■ PROBLEMA: Transcreva na íntegra, sem qualquer alteração, o texto sobre os problemas de visão que afetam a leitura.

■ TEXTO DO EXERCÍCIO:
<<<<

Poucas intervenções são possíveis nas variáveis familiares. Muitas intervenções na escola são viáveis, mas são delicadas, caras e de lento impacto. As intervenções de saúde são fáceis e baratas, mas afetam uma proporção muito pequena da população-alvo.
Contudo, esse quadro começa a apresentar uma nova abertura. Descobrem-se problemas de visão, não detectados pelos testes convencionais de acuidade visual.
Esses testes antigos verificam se o paciente consegue ler letras colocadas a diferentes distâncias. Com ele, é possível identificar aqueles que precisam de lentes corretivas. Estamos aí, talvez, em faixas bem abaixo de 5%.
Acontece que a leitura não é de letras, uma a uma, mas do encadeamento delas em palavras e frases. Para que sejam lidas, dada a estreiteza do campo visual que consegue discriminar o tamanho das letras, o olho precisa se mover, acompanhando a seqüência de palavras. Mas são dois olhos que precisam se mover de forma sincronizada para fixar e registrar a imagem. Por conta de circuitos do sistema visual, que estão fora do globo ocular, há alguns para quem os dois olhos não conseguem se mover em perfeita sincronia. Isso dificulta a leitura, comprometendo a compreensão, tornando-a mais lenta, cansativa, difícil, por vezes, até mesmo, impossível depois das primeiras linhas.
Se for relativamente fácil identificar essa deficiência do sistema visual e se for possível uma intervenção para lidar com ela, estamos diante de uma nova abertura para melhorar o rendimento escolar. Felizmente, ambas as premissas tem uma resposta positiva.
Há aparelhos relativamente simples. Consistem em uma viseira com um instrumento que acompanha a movimentação ocular e mais um software apropriado para processar os dados captados . Em segundo lugar, descobriu-se que filtros bloqueando a transmissão de certas freqüências luminosas permitem corrigir a trajetória dos olhos obtendo melhor fixação e sincronização delas. Sendo assim, há terapias eficazes e que são pouco dispendiosas.

>>>>

■ ENTRADAS APRESENTADAS:
<<<<

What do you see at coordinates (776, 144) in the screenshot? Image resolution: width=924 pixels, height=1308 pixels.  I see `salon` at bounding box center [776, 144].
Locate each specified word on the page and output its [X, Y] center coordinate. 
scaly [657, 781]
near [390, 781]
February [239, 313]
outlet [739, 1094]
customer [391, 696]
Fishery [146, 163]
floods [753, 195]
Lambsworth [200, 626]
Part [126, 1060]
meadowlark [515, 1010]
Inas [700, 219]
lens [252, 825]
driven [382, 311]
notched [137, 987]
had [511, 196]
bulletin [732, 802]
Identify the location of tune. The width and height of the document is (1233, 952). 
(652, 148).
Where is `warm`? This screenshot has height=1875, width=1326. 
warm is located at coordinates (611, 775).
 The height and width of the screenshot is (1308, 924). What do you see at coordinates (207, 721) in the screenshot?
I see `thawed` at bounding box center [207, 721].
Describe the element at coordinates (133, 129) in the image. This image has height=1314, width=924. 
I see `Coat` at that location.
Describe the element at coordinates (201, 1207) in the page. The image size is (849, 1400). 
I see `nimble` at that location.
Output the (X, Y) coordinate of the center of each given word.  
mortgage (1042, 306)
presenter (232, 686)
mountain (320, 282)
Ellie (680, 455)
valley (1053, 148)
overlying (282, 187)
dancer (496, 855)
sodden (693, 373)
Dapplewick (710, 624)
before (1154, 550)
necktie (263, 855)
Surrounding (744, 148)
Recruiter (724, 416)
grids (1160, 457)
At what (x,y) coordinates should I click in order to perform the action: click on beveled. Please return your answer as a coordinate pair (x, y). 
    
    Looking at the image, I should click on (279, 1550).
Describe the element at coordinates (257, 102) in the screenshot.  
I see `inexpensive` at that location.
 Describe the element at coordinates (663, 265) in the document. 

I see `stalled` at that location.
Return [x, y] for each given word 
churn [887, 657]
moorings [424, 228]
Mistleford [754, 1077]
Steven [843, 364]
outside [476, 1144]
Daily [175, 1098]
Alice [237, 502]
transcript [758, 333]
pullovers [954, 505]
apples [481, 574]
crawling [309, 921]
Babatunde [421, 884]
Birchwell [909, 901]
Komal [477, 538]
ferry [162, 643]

>>>>

■ RESOLUÇÃO DO EXERCÍCIO:
Poucas intervenções são possíveis nas variáveis familiares. Muitas intervenções na escola são viáveis, mas são delicadas, caras e de lento impacto. As intervenções de saúde são fáceis e baratas, mas afetam uma proporção muito pequena da população-alvo.
Contudo, esse quadro começa a apresentar uma nova abertura. Descobrem-se problemas de visão, não detectados pelos testes convencionais de acuidade visual.
Esses testes antigos verificam se o paciente consegue ler letras colocadas a diferentes distâncias. Com ele, é possível identificar aqueles que precisam de lentes corretivas. Estamos aí, talvez, em faixas bem abaixo de 5%.
Acontece que a leitura não é de letras, uma a uma, mas do encadeamento delas em palavras e frases. Para que sejam lidas, dada a estreiteza do campo visual que consegue discriminar o tamanho das letras, o olho precisa se mover, acompanhando a seqüência de palavras. Mas são dois olhos que precisam se mover de forma sincronizada para fixar e registrar a imagem. Por conta de circuitos do sistema visual, que estão fora do globo ocular, há alguns para quem os dois olhos não conseguem se mover em perfeita sincronia. Isso dificulta a leitura, comprometendo a compreensão, tornando-a mais lenta, cansativa, difícil, por vezes, até mesmo, impossível depois das primeiras linhas.
Se for relativamente fácil identificar essa deficiência do sistema visual e se for possível uma intervenção para lidar com ela, estamos diante de uma nova abertura para melhorar o rendimento escolar. Felizmente, ambas as premissas tem uma resposta positiva.
Há aparelhos relativamente simples. Consistem em uma viseira com um instrumento que acompanha a movimentação ocular e mais um software apropriado para processar os dados captados . Em segundo lugar, descobriu-se que filtros bloqueando a transmissão de certas freqüências luminosas permitem corrigir a trajetória dos olhos obtendo melhor fixação e sincronização delas. Sendo assim, há terapias eficazes e que são pouco dispendiosas.